WHAT TO DO:
[A] From the Housing (Scotland) Bill debate, extract the passage starting at "Photo of George" and ending at "187 and 188.".
[B] Answer these questions using the Housing (Scotland) Bill debate:
(i) At what time on 13th June 2001 did the debate take place?
(ii) Who is named as Glasgow City Council's director of housing?
(iii) Which committee said it was "not yet persuaded" by the means testing proposals?
[C] Write a continuation of the Housing (Scotland) Bill debate, picking up right after its final sentence.

PAGE:
· · ·
Section 88 — Applicant's contribution to expense of works

Housing (Scotland) Bill: Stage 3 – in the Scottish Parliament at 5:45 pm on 13th June 2001.

Alert me about debates like this

Photo of George Reid George Reid Scottish National Party 5:45 pm, 13th June 2001

Amendment 179, in the name of Kenneth Gibson, is grouped with amendments 180, 181, 182, 183, 184, 185, 186, 187 and 188.

Photo of Kenneth Gibson Kenneth Gibson Scottish National Party

The minister will recall that I went into considerable detail during stage 2 in respect of means testing. I will not repeat the specific concerns of the Convention of Scottish Local Authorities, North Lanarkshire Council and Glasgow City Council that I quoted at some length in the committee, but I will quote further concerns that Glasgow City Council has raised. In a submission to the Local Government Committee, David Comely, the council's director of housing, stated:

"The proposed means testing regime is likely to be difficult and costly to operate and its cost effectiveness is seriously open to question. There does not appear to have been any systematic appraisal by the Scottish Executive of whether the savings from means testing will outweigh its costs. Most fundamentally, there is no indication that adequate resources will be made available."

He told the committee that "in the Glasgow context, means testing is likely to make it harder to achieve comprehensive renewal".——[Official Report, Local Government Committee, 23 January 2001; c 1454.]

The Local Government Committee concluded:

"The Committee remains unconvinced by the proposals for means-testing, and calls on the Executive to consider further, together with the housing improvement task force, whether more suitable arrangements can be brought forward."

That was echoed by the Social Justice Committee, which said:

"The committee is not yet persuaded by the proposals regarding means testing".
· · ·
Entries on target coordinates:
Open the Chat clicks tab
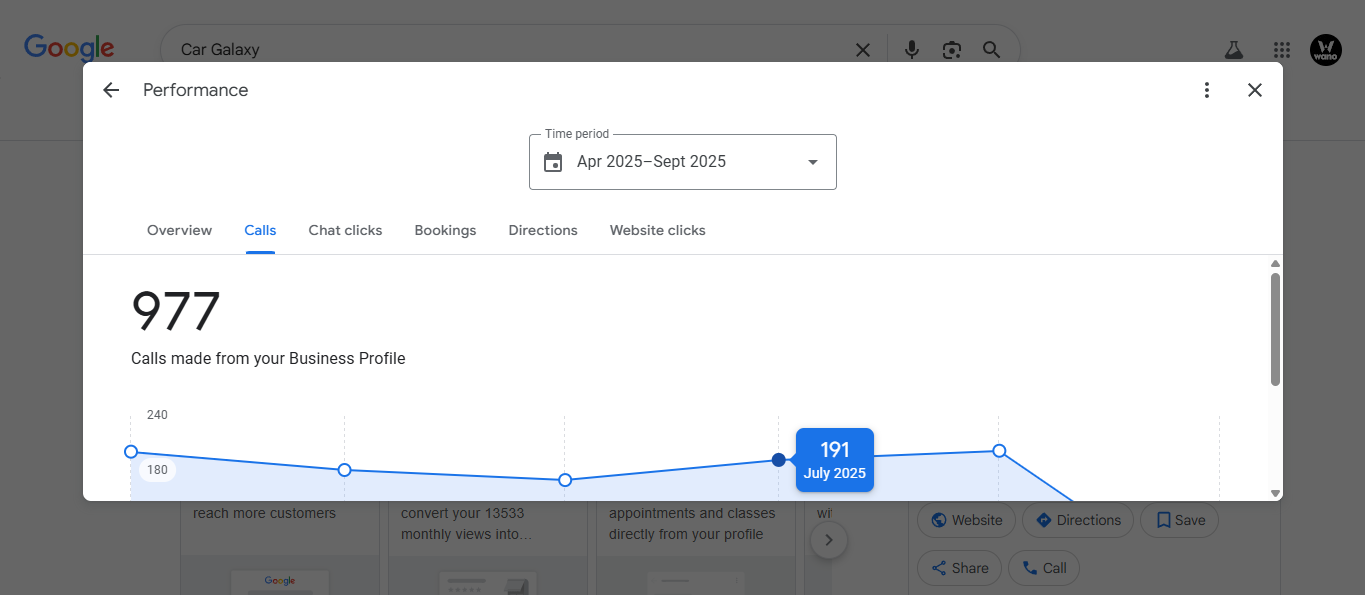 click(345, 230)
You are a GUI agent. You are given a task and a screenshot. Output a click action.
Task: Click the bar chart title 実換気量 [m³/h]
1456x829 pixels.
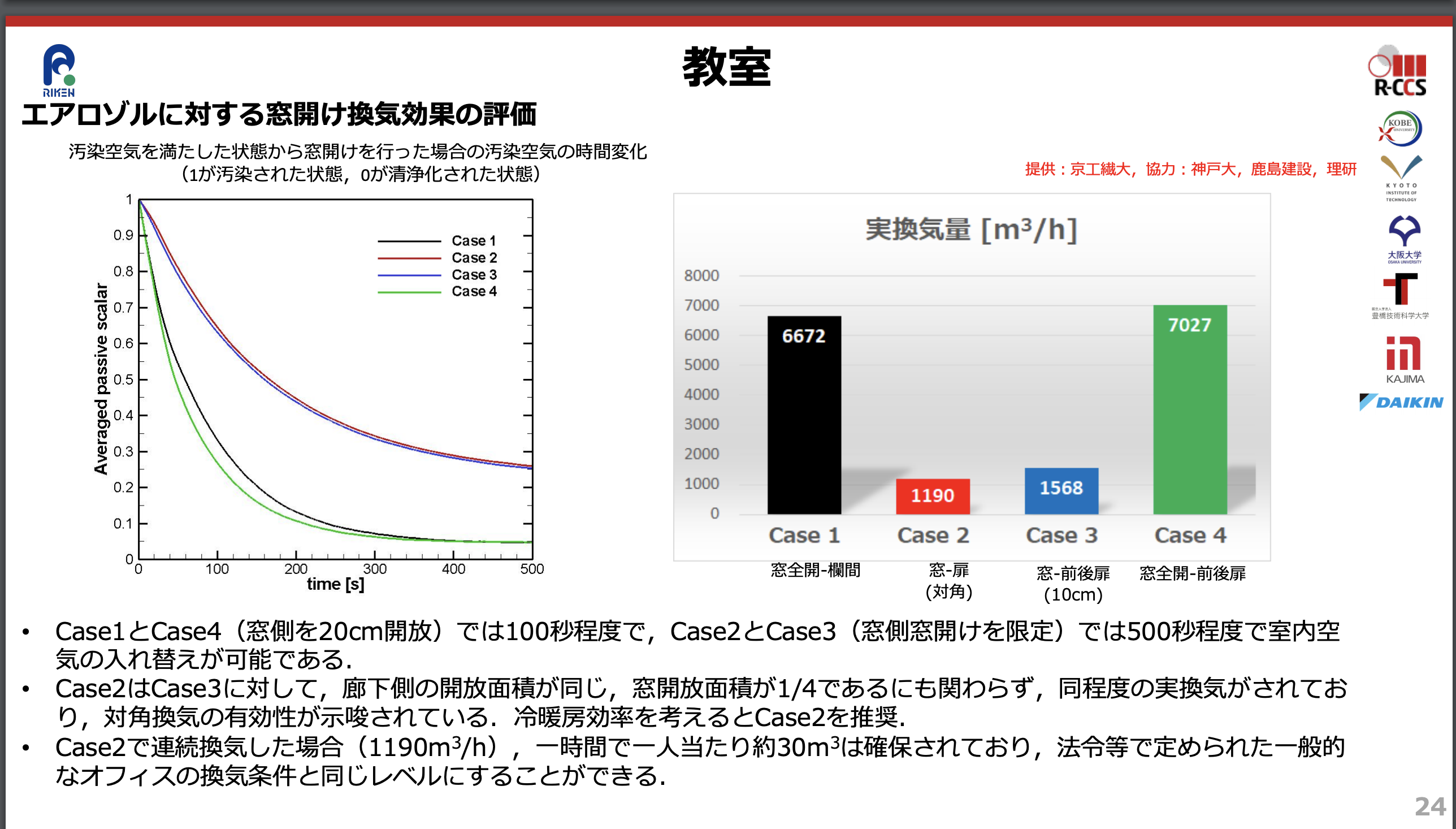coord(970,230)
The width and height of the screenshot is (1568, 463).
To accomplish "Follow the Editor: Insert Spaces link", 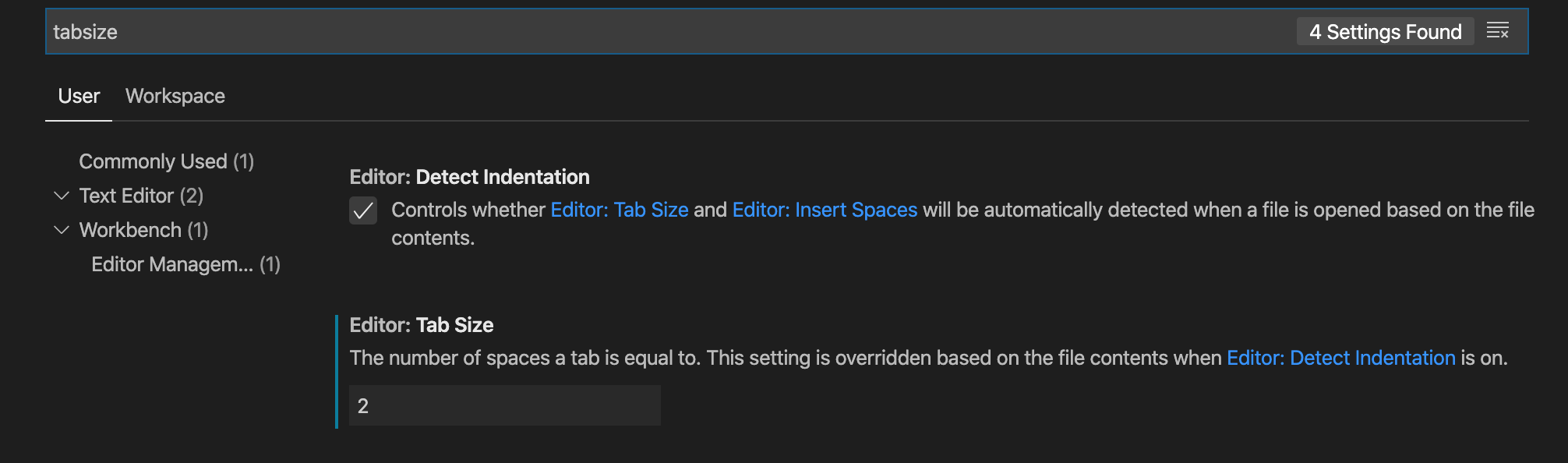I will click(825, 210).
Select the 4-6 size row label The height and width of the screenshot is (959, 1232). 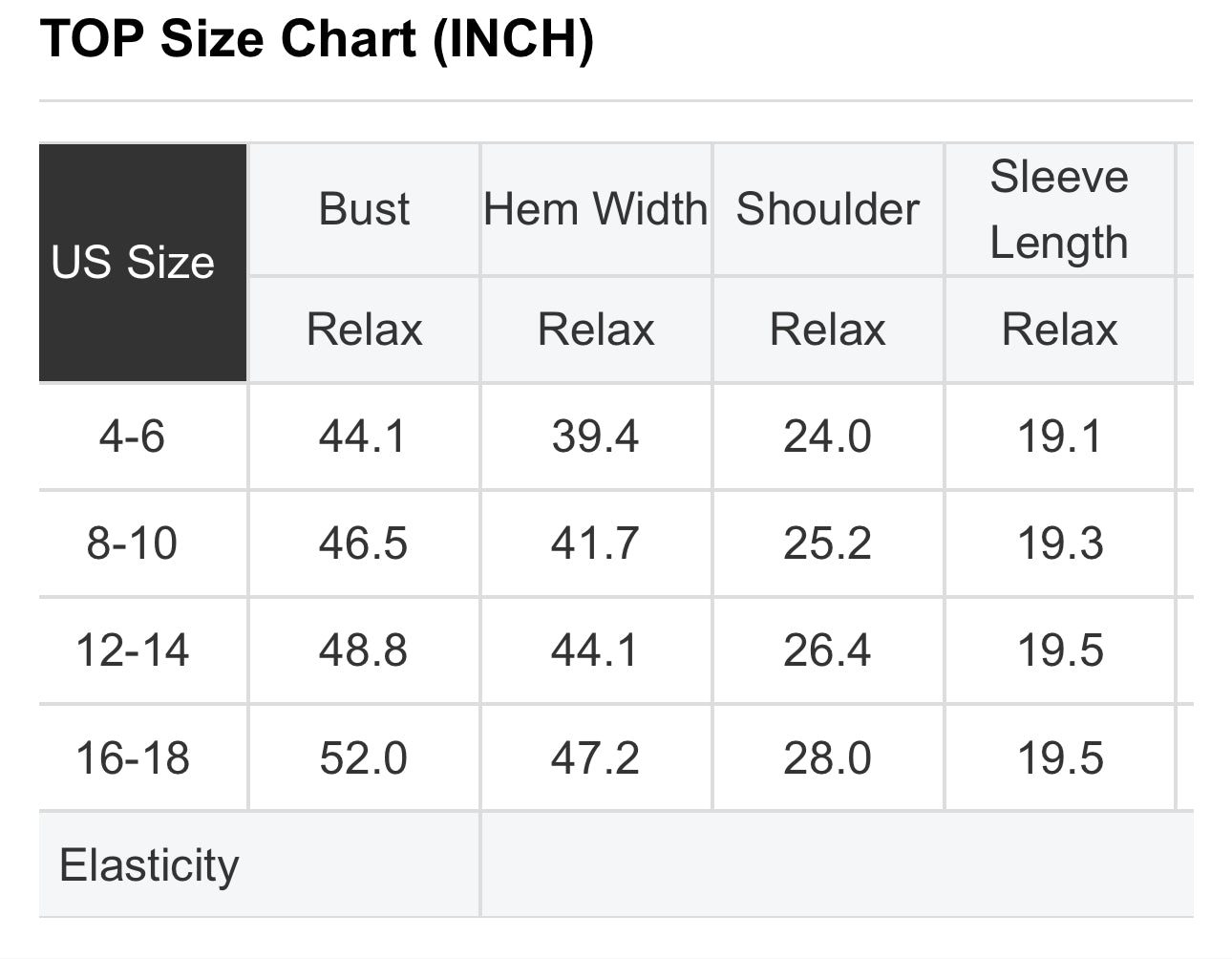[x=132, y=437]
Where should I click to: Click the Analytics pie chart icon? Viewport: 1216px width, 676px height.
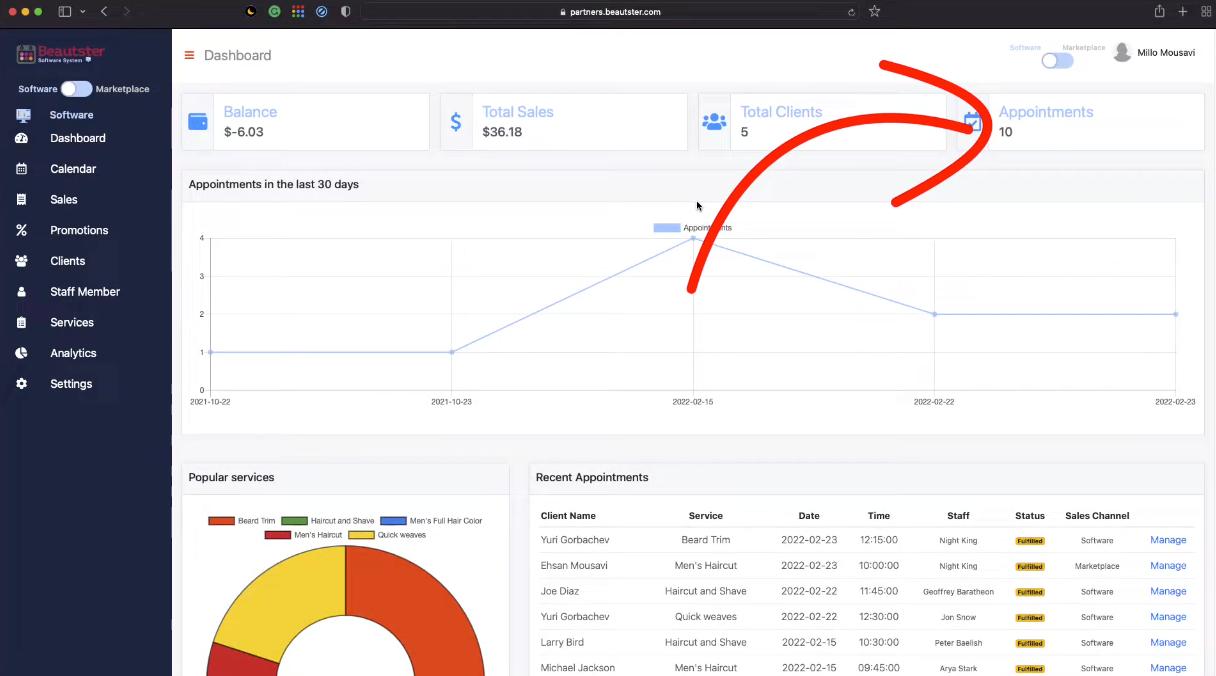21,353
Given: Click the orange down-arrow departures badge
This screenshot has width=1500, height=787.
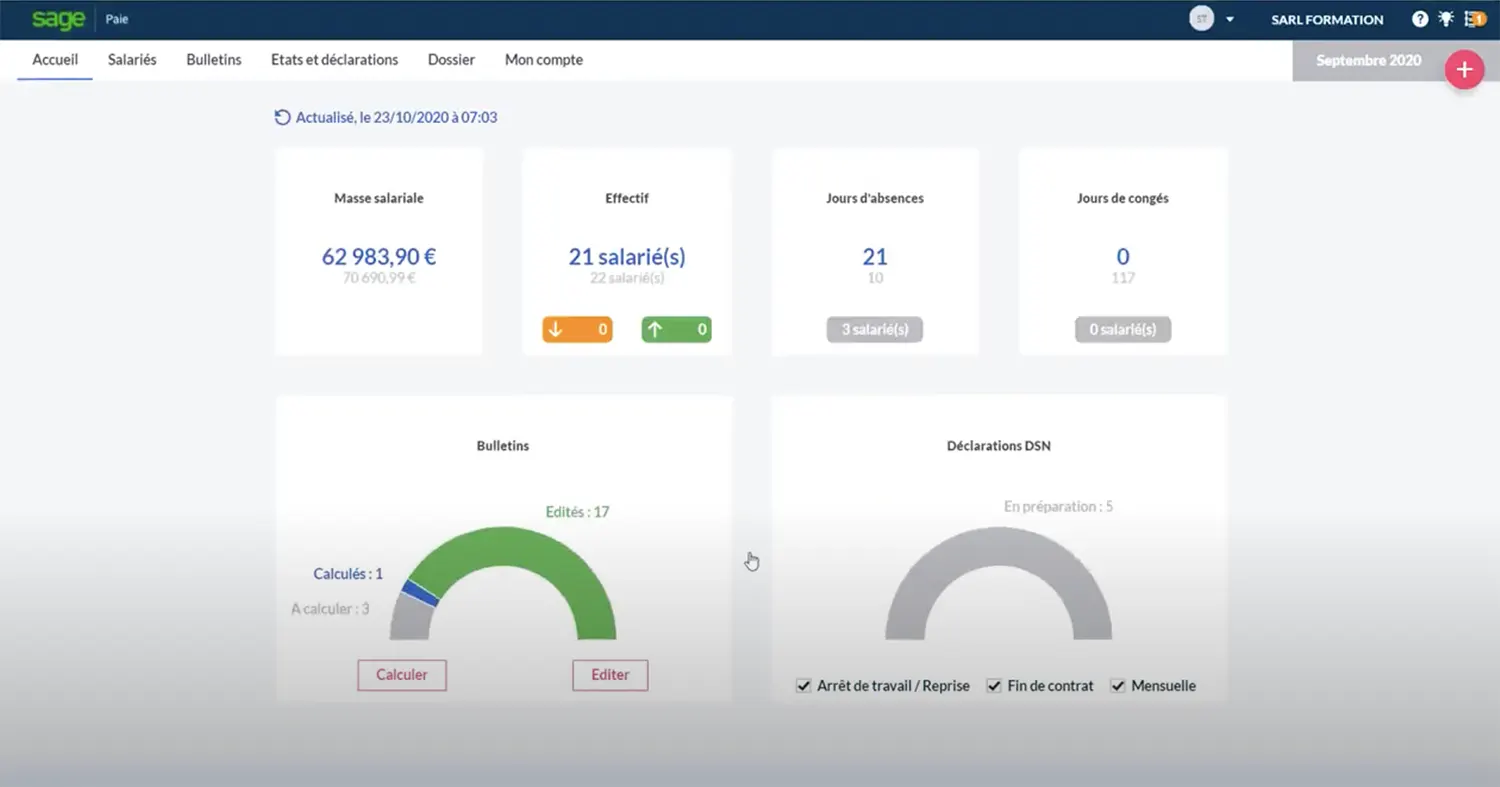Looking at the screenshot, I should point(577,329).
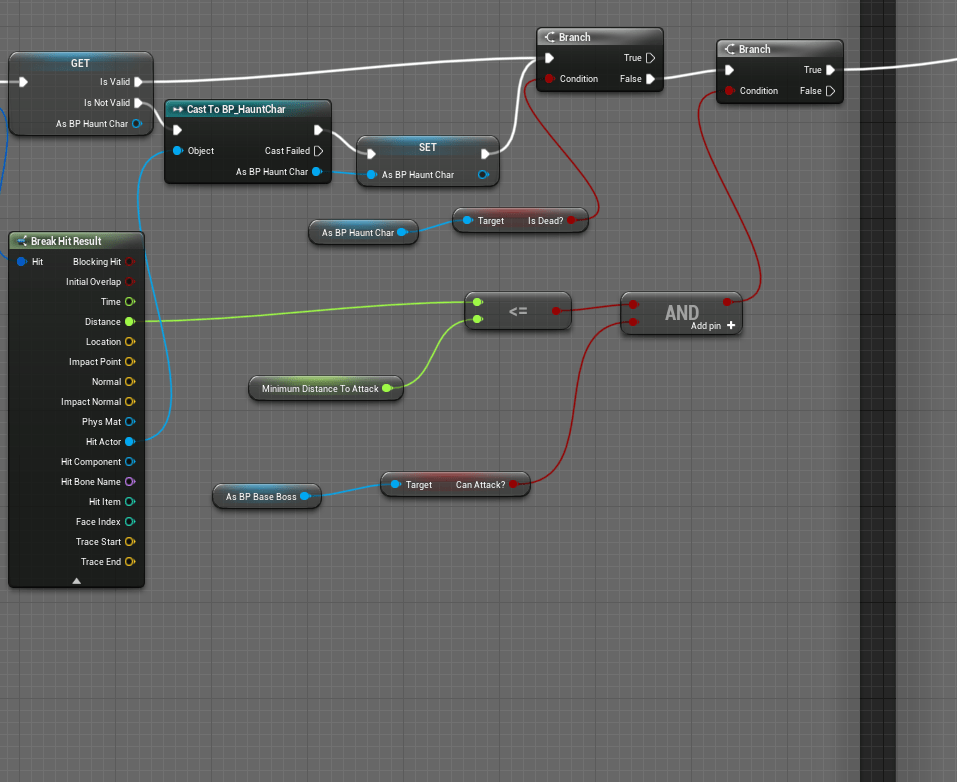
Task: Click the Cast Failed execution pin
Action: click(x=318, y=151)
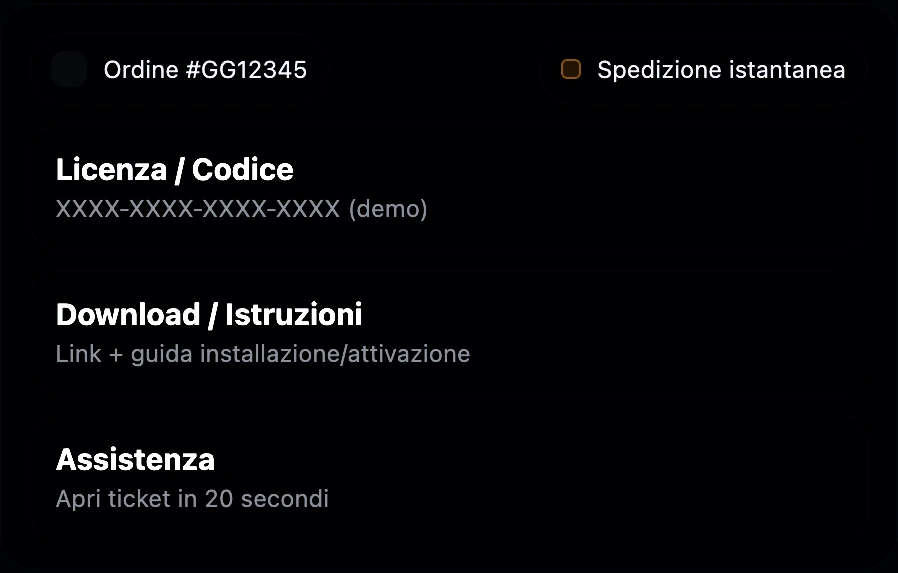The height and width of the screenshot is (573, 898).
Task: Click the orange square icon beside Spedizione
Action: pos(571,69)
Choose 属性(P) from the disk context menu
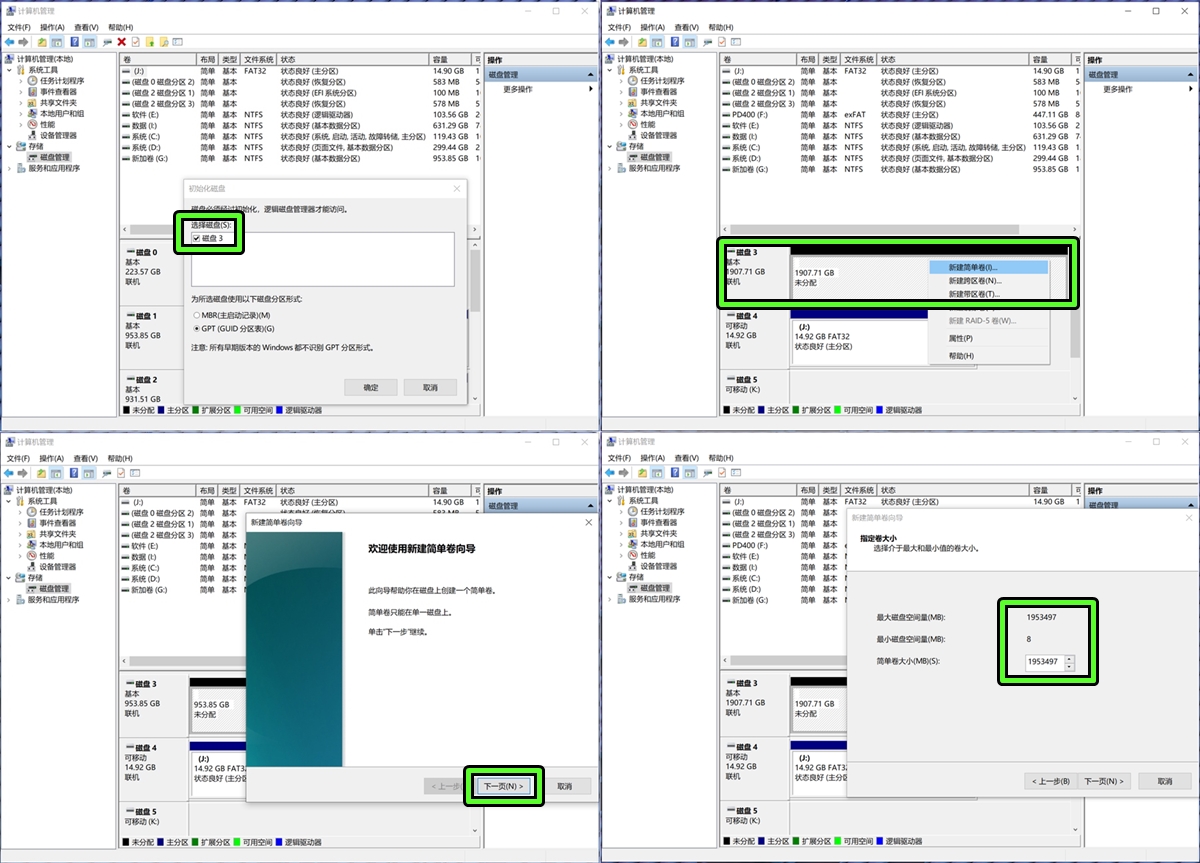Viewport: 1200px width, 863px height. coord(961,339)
· · ·
EXERCISE ANSWERS:
[A]
Photo of George Reid George Reid Scottish National Party 5:45 pm, 13th June 2001

Amendment 179, in the name of Kenneth Gibson, is grouped with amendments 180, 181, 182, 183, 184, 185, 186, 187 and 188.

[B]
(i) 5:45 pm
(ii) David Comely
(iii) The Social Justice Committee

[C]
At stage 2, it became clear that none of the analysis that was mentioned by Glasgow City Council had taken place. We do not know therefore whether means testing will ensure more resources for those on low incomes who are seeking grant or whether it will simply be swallowed up by the bureaucratic cost of the test itself—the minister appeared concerned about that in respect of amendment 174. I therefore ask members to support amendment 179 and reject means testing.

Amendment 180 recognises the serious level of disrepair in many private homes and the struggle that householders have to meet the necessary costs of improvement and conversion, particularly in older, post-war housing. The amendment thus seeks to increase the percentage grant of the total cost available to a more realistic level.

Amendment 181 is simple and straightforward in that it simply locks the level of maximum expense at £20,000 in real terms. Even with inflation at 2.3 per cent, the value of the maximum expense will fall to £19,540 after the first year as the bill stands and it will decline year on year thereafter. That obviously discriminates against those who apply for a grant each year after the first and, while ministers can alter the amount, it is simpler and more straightforward to make it inflation-proof. Such inflation-proofing had the unanimous support of the Local Government Committee.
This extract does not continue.